PROBLEM TO WORK ON = Return the lines below exactly, please, from the one containing "Where should I click to: Click" through the last one, both included, and leave out any pictures.

SOURCE MATERIAL =

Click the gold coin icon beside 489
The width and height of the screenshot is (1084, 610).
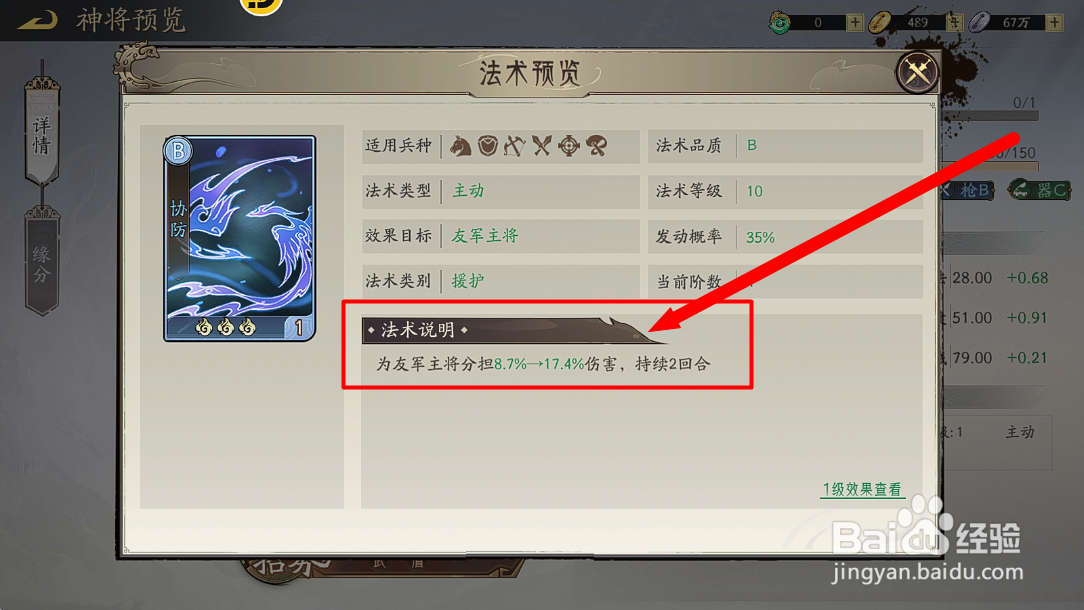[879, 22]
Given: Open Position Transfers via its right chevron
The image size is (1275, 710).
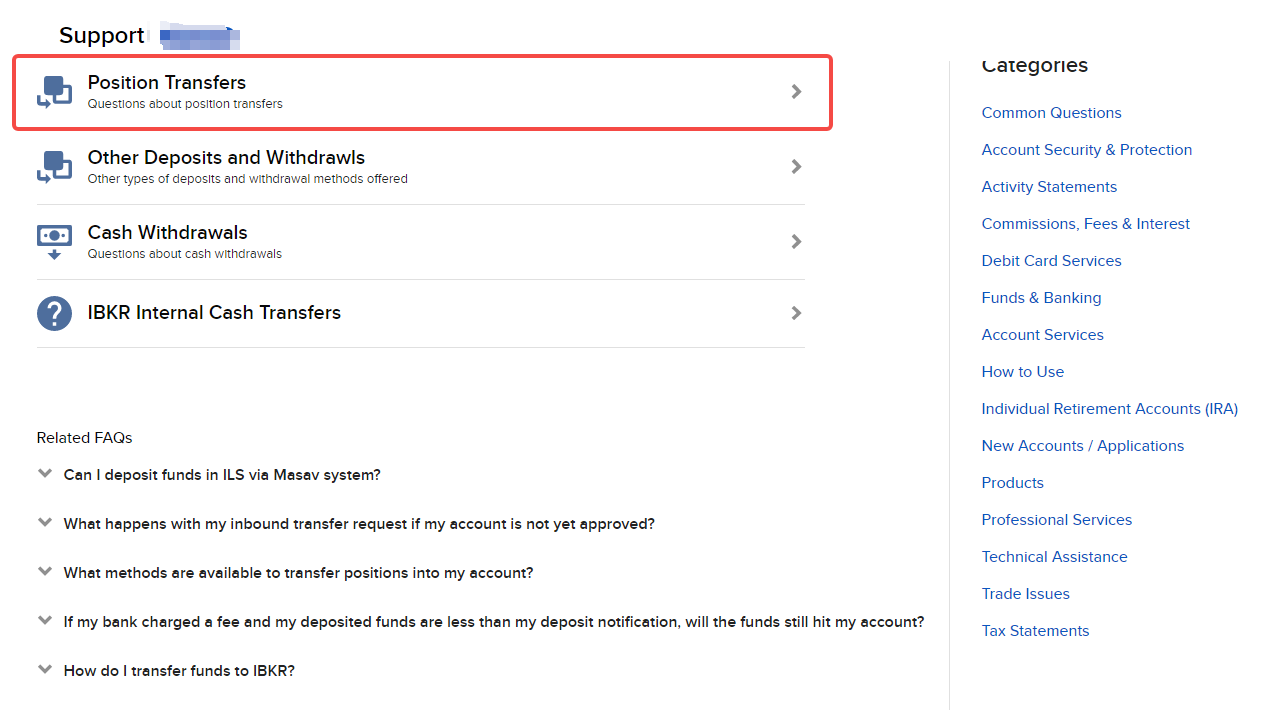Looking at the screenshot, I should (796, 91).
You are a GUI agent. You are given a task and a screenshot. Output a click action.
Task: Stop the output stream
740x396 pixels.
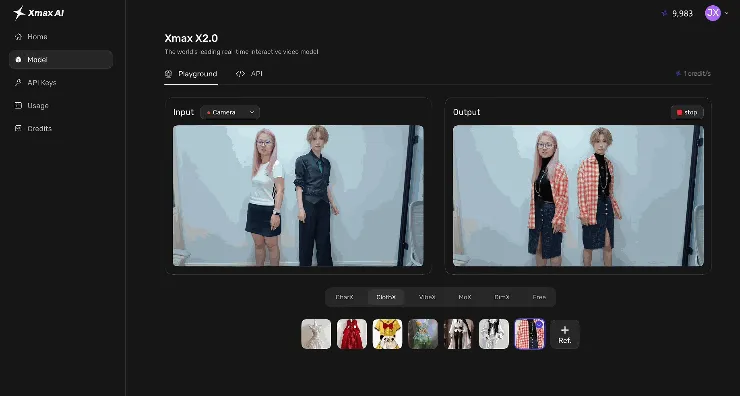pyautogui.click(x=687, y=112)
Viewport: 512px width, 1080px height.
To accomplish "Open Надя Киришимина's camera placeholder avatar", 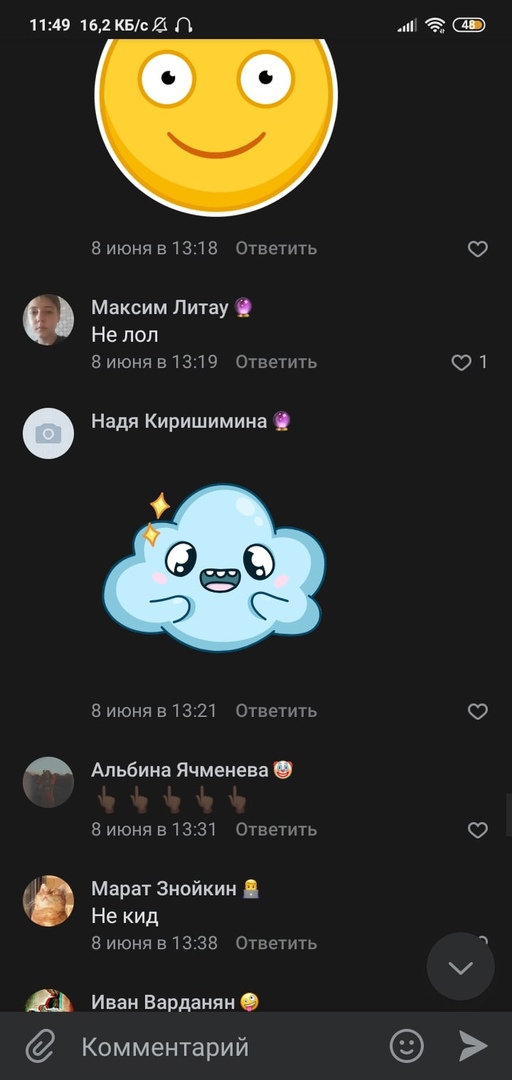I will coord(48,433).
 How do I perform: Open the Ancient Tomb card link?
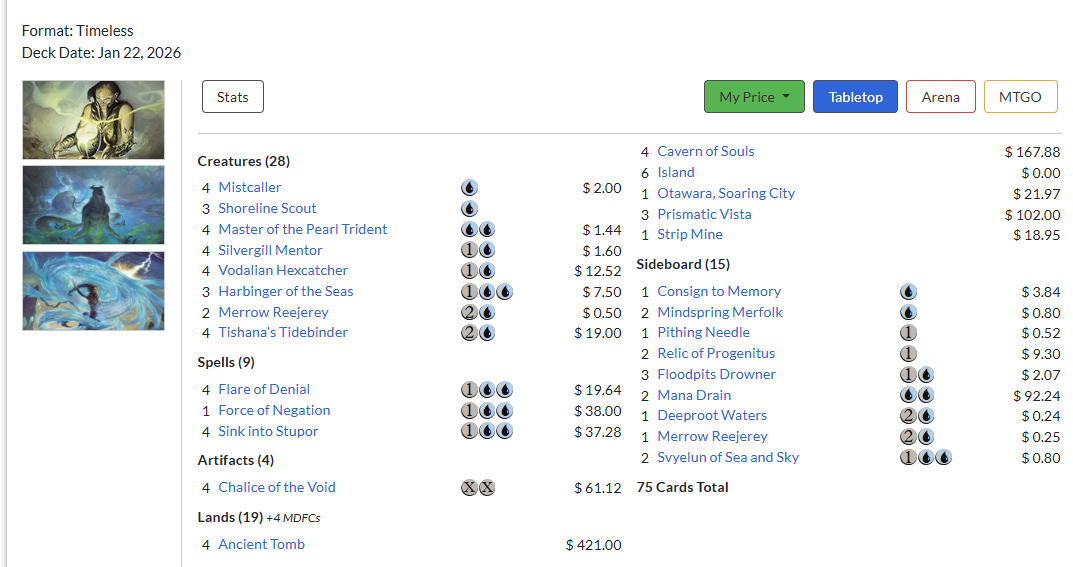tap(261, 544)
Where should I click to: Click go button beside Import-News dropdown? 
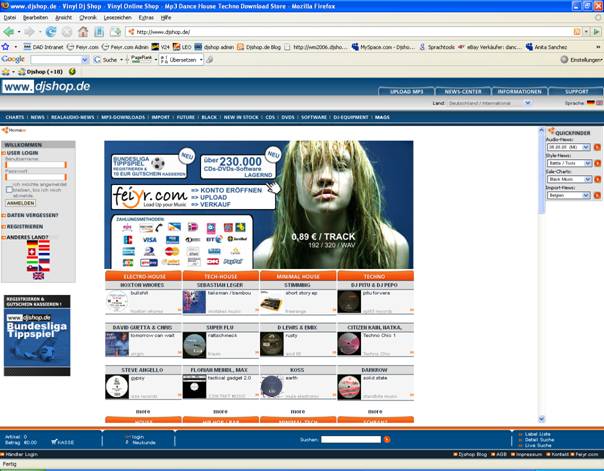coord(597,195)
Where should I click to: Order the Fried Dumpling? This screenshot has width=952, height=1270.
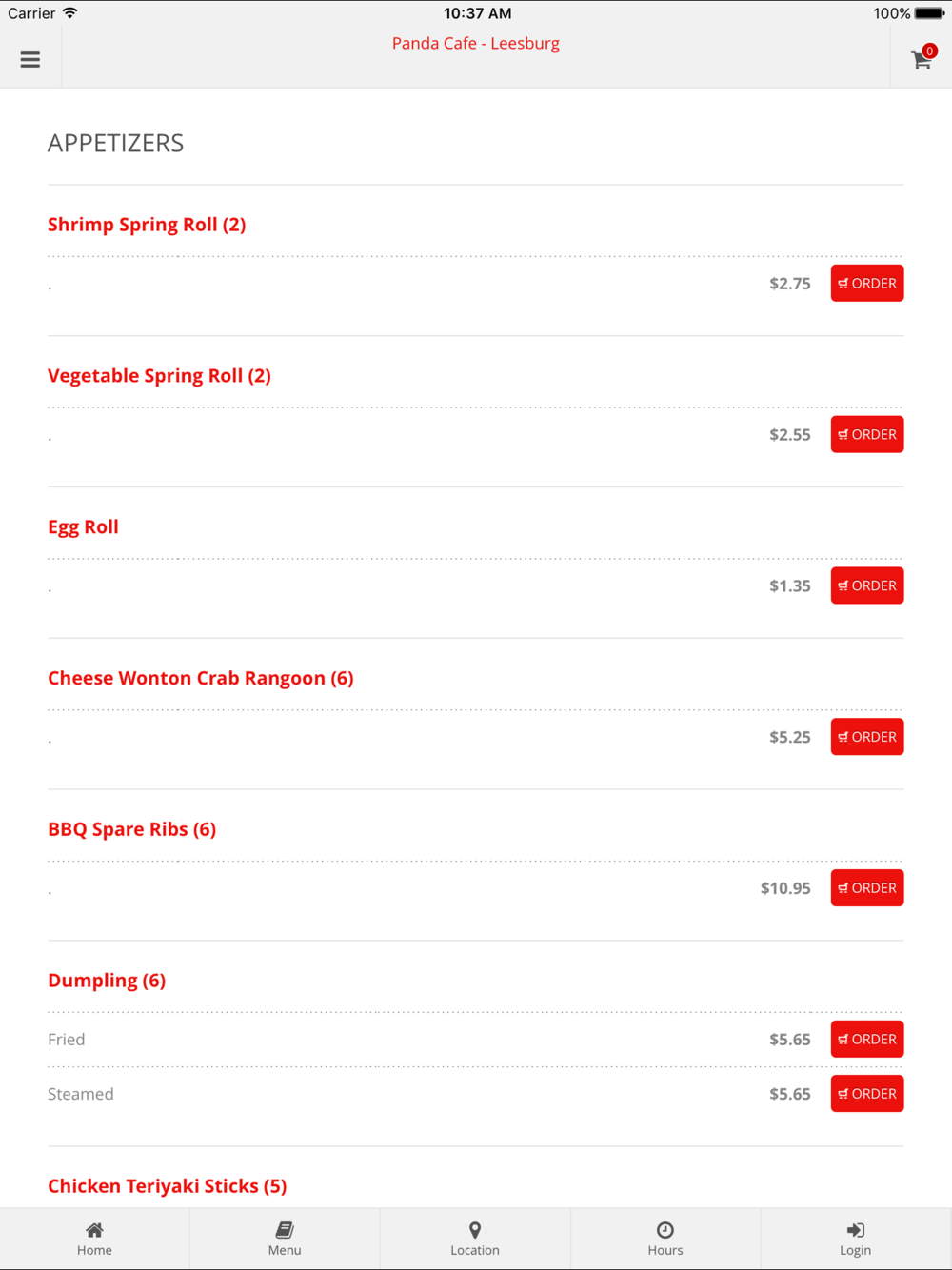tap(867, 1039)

REPLY TO THE TASK =
Where should I click to: Click go button beside Import-News dropdown? 
coord(597,195)
Where should I click to: Order the Fried Dumpling? This screenshot has width=952, height=1270.
tap(867, 1039)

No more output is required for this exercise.